Tightening the rules around distance-selling pharmacies
The UK’s Department for Health and Social Care (DH) has recommended tightening the rules around distance-selling pharmacies (online) after seeing evidence of prescription direction.
There has been evidence submitted to the statutory review into the NHS that demonstrate drops in the volume of dispensing in bricks and mortar pharmacies following the opening of distance selling pharmacies.
The volume drop in bricks and mortar pharmacies also occurred as the volume of dispensing from online pharmacies increased.
The DH recommended thinking of alternatives to the rollout of EPS and patient nomination processes to help change prescription direction to bricks and mortar stores.
Under the current regulation, online pharmacies must offer essential services but cannot deliver them face to face and they must not imply that their services only apply for certain areas of England.
In the review, the DH recommended changing the 2013 regulations to ensure distance-selling pharmacies “declare any vested or significant interests” and “require distance-selling contractors to maintain functional websites, which detail how their service can be accessed nationally”.

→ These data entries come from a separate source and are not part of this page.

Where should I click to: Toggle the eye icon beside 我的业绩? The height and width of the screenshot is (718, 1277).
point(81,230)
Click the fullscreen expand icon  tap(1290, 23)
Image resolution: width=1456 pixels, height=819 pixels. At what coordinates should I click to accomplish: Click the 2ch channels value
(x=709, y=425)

It also suggested NHS England set up a “complaints process” to report and investigate suspected breaches.
Another recommendation made was to allow 100 hour pharmacies to reduce their total opening hours. This was due to the lack of use with pharmacies opened early and late.

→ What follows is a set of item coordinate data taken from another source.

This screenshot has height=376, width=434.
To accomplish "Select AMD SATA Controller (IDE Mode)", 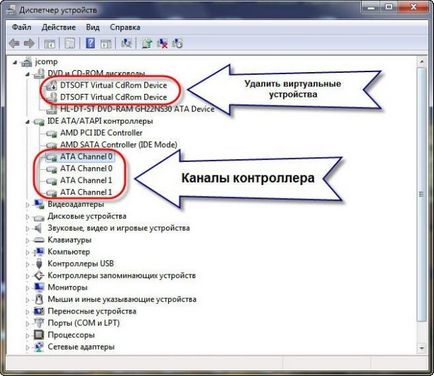I will click(x=118, y=145).
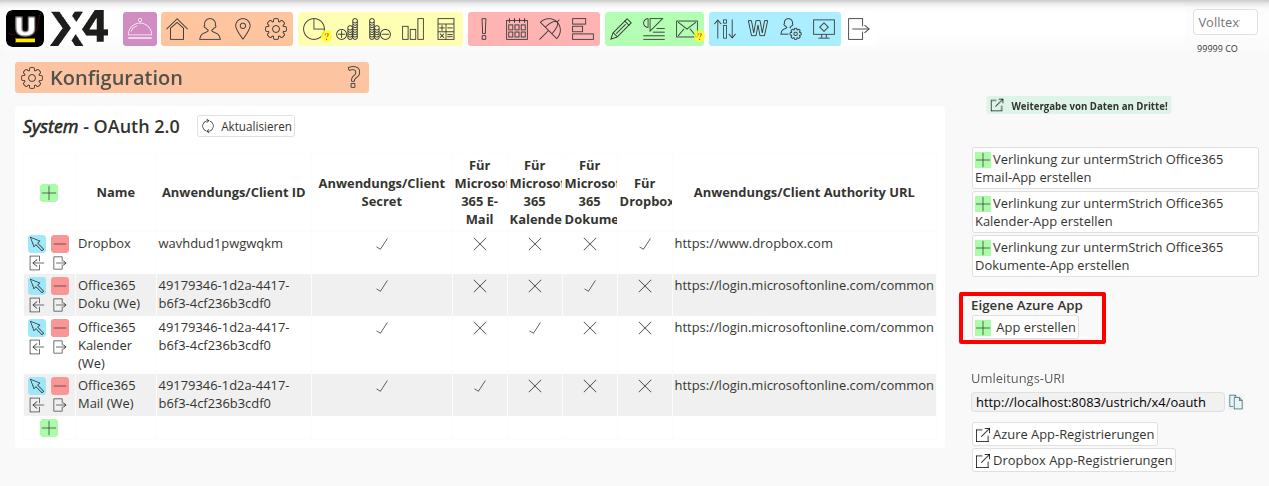Open the envelope mail toolbar icon
Image resolution: width=1269 pixels, height=486 pixels.
686,30
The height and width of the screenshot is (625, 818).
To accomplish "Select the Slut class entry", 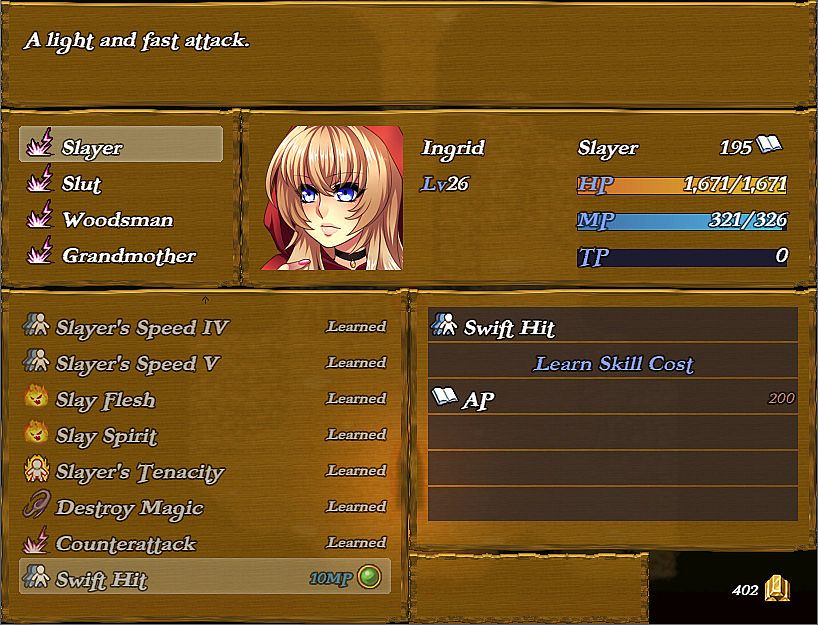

The Pharmaceutical Services Negotiating Committee (PSNC) – also a stakeholder in the review process – gave a “cautious welcome to the report” and said it will “review the recommendations with the DH”.
Medicines spending too high for NHS budget
A report has shown how policy makers are having to weigh up patient’s fast access treatments, incentivising pharma to develop new products, while ensuring the medicines are affordable for the NHS.
The estimated NHS spending on medicines has grown on average 5% annually in the last 7 years. The growth has gone from £13bn to £17.4bn according to a report from King’s Fund.
A large portion of the recent growth has come from the hospital sector where estimated costs have grown by 12% a year on average since 2010/2011. Today, hospitals account for nearly half of the total NHS spending on medicines.
In primary care, the spending growth has not been as high. Although the volume of prescription items provided to patients has risen by almost half in the decade to 2016 (to 1.1 bn items), this increase was lost by the reduction of the price of prescription items by almost a quarter.
The NHS has promoted a number of policies to help with increased spends by incentivising an increased use of generic drugs and biosimilars. Now that the spending has gone beyond NHS funding, policy makers are looking to implement new policies such as the introduction of a controversial budget impact test for new products that will cost more that £20m a year to provide.
The founding principles of the NHS don’t allow for increased user charges that you may find in other countries with a more advanced healthcare system. They would be much more difficult to implement in England.
There’s a risk of funding pressures leading to national concern about patients’ access to their medicines as it was in the 1990’s.